Could you tell me what is wrong :
1) error reporting in js.c OR
2) some internal code from SpiderMonkey ?
Thanks,
Silviu
Silviu Trasca wrote:
> Hope this time I provide you complete information.
> Thanks for your time,
> Silviu
>
> Spidermonkey source code:
> http://ftp.mozilla.org/pub/mozilla.org/js/js-1.5-rc6a.tar.gz
>
> I dug a litle bit in js sources and it seems that in this case
> "report->tokenptr" has a wrong value so that "n" (the count of bytes)

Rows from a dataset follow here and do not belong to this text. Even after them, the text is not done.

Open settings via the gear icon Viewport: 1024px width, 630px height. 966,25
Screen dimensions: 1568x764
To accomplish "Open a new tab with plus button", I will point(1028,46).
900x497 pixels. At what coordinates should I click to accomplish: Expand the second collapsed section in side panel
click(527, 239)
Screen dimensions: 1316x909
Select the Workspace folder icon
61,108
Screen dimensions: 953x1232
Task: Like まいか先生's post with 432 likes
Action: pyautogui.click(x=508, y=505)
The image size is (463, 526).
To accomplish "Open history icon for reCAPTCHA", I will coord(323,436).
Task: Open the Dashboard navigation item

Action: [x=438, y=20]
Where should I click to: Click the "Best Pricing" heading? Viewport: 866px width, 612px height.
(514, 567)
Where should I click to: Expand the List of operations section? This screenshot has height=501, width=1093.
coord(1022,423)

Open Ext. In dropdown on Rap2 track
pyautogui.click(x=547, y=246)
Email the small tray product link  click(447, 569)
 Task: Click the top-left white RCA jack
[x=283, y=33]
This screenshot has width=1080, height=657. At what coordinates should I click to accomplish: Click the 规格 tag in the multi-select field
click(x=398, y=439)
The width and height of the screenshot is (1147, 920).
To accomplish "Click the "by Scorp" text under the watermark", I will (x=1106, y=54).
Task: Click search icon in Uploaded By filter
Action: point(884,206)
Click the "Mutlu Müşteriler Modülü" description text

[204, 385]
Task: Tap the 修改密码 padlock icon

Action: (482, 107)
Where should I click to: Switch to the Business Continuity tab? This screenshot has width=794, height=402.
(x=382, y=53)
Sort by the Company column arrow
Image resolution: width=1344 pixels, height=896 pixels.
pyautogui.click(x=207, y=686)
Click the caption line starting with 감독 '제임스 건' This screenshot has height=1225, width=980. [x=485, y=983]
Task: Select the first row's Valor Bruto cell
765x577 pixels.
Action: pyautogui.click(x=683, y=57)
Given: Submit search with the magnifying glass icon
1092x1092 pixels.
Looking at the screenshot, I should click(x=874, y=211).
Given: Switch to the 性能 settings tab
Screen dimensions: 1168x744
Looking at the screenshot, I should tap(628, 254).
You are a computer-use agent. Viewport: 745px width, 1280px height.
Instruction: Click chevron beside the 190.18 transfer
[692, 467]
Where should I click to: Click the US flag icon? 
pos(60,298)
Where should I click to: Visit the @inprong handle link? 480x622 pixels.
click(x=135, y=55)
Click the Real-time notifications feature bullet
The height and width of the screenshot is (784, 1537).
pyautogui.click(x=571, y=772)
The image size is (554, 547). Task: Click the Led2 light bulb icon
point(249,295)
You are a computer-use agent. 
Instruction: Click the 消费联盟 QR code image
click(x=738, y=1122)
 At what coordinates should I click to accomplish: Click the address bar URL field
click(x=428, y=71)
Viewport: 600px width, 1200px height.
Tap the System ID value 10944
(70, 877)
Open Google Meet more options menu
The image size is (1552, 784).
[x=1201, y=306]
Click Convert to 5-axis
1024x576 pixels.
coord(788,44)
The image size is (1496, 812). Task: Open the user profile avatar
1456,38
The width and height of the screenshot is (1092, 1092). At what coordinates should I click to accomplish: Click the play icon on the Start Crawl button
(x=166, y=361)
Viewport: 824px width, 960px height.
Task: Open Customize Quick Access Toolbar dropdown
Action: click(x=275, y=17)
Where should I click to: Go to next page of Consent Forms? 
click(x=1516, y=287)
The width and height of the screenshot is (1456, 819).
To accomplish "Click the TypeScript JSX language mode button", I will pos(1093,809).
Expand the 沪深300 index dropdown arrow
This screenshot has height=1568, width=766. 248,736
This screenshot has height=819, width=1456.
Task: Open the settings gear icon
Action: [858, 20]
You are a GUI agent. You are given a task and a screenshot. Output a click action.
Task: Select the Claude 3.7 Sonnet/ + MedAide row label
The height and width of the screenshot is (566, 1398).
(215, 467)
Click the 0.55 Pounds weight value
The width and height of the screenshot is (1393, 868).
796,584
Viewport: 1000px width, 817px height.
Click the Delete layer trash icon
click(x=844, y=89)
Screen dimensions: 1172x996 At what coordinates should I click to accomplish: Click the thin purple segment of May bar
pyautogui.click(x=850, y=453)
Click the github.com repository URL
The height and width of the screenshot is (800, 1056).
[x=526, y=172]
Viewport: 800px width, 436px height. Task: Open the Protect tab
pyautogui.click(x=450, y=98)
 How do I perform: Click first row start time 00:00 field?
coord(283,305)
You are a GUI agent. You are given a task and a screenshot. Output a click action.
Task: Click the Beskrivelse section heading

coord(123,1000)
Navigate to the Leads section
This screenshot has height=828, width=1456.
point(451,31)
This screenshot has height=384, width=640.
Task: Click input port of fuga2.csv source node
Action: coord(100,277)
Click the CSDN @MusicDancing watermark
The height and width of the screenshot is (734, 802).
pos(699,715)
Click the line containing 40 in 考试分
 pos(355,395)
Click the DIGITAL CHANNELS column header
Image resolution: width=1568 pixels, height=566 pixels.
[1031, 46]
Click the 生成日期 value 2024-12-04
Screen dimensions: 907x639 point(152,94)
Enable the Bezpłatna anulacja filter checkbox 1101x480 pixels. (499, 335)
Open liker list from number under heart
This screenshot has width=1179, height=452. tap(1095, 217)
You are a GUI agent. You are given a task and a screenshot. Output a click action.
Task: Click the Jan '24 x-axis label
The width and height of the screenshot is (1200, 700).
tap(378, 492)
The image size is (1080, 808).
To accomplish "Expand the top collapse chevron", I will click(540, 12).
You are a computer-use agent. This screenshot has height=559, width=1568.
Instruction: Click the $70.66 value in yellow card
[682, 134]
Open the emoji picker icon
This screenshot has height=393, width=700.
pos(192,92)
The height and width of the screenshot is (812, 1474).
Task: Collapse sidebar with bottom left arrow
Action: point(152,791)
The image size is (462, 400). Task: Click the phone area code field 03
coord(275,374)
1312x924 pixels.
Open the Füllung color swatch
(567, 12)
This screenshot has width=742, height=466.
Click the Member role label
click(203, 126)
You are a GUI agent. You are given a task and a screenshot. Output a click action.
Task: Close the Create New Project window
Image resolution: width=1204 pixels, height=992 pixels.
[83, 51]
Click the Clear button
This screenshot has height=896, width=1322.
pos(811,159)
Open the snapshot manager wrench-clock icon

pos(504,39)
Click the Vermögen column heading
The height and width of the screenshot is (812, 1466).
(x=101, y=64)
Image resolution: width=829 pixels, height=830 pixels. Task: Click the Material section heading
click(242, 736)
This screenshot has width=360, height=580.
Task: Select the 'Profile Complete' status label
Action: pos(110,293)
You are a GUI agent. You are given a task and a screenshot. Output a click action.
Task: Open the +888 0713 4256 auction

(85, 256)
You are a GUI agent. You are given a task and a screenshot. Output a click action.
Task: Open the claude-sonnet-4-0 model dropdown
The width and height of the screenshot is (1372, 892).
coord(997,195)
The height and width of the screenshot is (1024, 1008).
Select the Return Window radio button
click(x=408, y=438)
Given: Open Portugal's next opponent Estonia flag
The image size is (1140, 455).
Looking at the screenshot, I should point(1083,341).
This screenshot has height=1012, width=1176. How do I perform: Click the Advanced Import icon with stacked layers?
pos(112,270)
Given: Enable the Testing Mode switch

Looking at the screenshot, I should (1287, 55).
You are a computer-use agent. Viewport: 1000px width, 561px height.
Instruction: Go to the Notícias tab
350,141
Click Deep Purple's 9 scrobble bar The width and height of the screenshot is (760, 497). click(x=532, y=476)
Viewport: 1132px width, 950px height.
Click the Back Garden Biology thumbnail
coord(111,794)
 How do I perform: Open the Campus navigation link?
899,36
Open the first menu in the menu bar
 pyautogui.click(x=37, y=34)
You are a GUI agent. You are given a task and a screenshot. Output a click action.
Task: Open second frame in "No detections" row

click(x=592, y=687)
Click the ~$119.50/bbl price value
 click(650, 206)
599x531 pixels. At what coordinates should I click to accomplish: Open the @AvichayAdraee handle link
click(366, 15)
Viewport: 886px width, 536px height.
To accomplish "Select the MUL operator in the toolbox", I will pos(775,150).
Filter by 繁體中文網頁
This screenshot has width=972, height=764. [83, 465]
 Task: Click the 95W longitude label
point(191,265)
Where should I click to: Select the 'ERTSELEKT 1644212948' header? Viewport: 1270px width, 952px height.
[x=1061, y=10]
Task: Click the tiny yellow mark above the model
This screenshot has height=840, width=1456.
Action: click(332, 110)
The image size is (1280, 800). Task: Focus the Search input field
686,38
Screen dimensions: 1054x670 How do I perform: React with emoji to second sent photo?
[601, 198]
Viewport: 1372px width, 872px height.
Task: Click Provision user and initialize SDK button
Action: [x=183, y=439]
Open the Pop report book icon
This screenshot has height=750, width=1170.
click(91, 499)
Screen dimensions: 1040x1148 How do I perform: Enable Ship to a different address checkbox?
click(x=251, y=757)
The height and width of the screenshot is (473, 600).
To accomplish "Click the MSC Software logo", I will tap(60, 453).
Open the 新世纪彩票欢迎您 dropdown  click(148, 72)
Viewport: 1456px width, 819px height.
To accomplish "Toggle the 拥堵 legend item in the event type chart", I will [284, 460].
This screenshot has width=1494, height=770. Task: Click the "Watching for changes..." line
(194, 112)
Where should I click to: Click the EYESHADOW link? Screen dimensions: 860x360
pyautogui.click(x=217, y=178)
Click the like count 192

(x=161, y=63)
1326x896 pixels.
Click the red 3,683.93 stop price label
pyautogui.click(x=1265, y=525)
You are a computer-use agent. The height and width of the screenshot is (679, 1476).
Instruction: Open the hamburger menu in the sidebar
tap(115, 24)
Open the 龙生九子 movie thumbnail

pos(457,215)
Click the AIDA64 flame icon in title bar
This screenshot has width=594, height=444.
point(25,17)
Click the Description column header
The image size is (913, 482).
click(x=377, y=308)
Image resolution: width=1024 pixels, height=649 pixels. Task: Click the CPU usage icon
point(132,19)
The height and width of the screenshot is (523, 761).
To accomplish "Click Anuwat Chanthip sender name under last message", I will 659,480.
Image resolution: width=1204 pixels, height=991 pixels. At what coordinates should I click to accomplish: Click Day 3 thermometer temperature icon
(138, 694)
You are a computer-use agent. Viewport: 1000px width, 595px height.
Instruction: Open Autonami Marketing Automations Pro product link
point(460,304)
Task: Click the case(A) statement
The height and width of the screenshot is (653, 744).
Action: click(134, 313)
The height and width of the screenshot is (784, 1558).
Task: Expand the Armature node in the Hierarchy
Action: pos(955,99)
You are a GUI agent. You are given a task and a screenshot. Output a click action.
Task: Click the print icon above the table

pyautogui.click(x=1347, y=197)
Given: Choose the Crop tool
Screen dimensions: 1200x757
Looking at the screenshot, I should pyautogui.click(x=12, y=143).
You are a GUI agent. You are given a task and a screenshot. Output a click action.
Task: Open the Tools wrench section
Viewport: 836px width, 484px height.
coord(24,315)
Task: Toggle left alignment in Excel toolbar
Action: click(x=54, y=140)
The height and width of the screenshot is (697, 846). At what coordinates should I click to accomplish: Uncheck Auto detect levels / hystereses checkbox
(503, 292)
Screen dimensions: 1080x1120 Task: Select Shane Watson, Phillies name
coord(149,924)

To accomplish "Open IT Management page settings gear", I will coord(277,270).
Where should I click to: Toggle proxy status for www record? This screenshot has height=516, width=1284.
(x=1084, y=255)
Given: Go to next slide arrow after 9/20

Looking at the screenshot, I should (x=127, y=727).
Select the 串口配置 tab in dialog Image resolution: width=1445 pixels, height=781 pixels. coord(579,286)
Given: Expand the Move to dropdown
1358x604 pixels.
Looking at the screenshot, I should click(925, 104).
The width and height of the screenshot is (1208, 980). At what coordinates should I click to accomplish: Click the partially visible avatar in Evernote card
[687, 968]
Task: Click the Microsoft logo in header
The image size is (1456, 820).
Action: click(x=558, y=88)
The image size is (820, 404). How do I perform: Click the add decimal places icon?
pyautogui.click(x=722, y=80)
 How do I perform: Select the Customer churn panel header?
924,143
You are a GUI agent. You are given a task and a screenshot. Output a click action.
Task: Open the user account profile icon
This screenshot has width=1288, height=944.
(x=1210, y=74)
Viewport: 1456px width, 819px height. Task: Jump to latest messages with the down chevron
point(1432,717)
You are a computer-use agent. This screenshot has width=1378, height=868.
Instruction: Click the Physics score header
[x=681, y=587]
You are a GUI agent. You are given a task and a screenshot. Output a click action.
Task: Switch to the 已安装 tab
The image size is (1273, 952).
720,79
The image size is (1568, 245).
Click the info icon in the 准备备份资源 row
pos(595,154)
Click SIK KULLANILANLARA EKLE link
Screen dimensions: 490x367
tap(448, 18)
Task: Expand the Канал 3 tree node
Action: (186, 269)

> goes over "report->linebuf" allocated area.
>
> [silviu@silviu js]$ valgrind --db-attach=yes js
> ==8195== Memcheck, a memory error detector for x86-linux.
> ==8195== Copyright (C) 2002-2005, and GNU GPL'd, by Julian Seward et al.
> ==8195== Using valgrind-2.4.0, a program supervision framework for
> x86-linux.
> ==8195== Copyright (C) 2000-2005, and GNU GPL'd, by Julian Seward et al.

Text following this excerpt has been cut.